Eppure anche gli italiani furono duramente discriminati…
«Esattamente. Ben 900 italiani vennero linciati negli Stati Uniti durante gli anni della massiccia emigrazione, come denuncia Gian Antonio Stella, ma pochi lo ricordano. Avremmo molto da imparare da questa sorte comune e nel mio spettacolo parto dalle vicende del popolo rom per spaziare su tante storie di discriminazione presenti ma anche passate. Sono abbastanza grande per ricordare quando sulle mura delle città del nord c’era scritto “via i meridionali” e anche lì sentivo dire le stesse cose, “loro non sono come noi”. La discriminazione è una pestilenza che colpisce tutti ma rom e sinti non hanno una nazione che li difende».
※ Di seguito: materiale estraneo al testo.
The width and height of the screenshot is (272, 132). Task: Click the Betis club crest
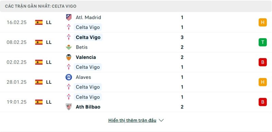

Secondo lei, l’Italia è un paese razzista?
«Ci sono forti sacche di intolleranza e razzismo, la differenza è che oggi i razzisti cominciano le frasi dicendo “io non sono razzista, però…”. Però cosa? Sono nato nel 1946 e nel tempo ho troppo spesso sentito dire “io non sono antisemita, però gli ebrei…”. Anche il comportamento dei politici non aiuta, difatti quando vanno al lager di Auschwitz, si mettono lo zucchetto e quando escono dicono sempre, “mi sento israeliano”. Ma cosa vuol dire? Cosa c’entra? In quel lager sono stati sterminati ebrei, rom, sinti, omosessuali, menomati eppure mai nessun politico ha detto, “mi sento rom”. Non lo dicono perché hanno paura di perdere i voti e tutto si riduce a bieca demagogia».
Presto tornerà in libreria con “Madre dignità”. Di cosa si tratta?
«Credo che il concetto di dignità sia la madre dei diritti e senza il recupero della dignità, la sua giusta valorizzazione in seno alla società, i diritti stessi risultano sterili, svuotati. Sono convinto che un uomo possa essere privato di alcuni diritti, per esempio a causa di un crimine, ma nessuno e per nessun motivo, può privarlo della dignità, fosse anche il peggiore dei criminali nazisti, poiché essa è intrinseca all’uomo e si trova alla base della nostra società civile».
La spaventano le derive xenofobe che sono emerse in Grecia e Francia o sono figlie della crisi economica?
«Sicuramente sono fenomeni che vengono enfatizzati e sono proiezioni della recessione economica. Non ho paura ma credo che queste derive vadano combattute con fermezza, senza abbassare mai la guardia, generazione dopo generazione».
A proposito dell’importanza della memoria, teme che il negazionismo possa tornare a colpire ancora?
«Il negazionista della Shoah tornerà sempre alla carica, perché è semplicemente un antisemita, del resto hanno persino detto che i filmati realizzati all’apertura dei campi di sterminio erano stati realizzati ad Hollywood con fini propagandistici. Solo se costruiremo una società basata sul diritto universale saremo davvero tutti al sicuro».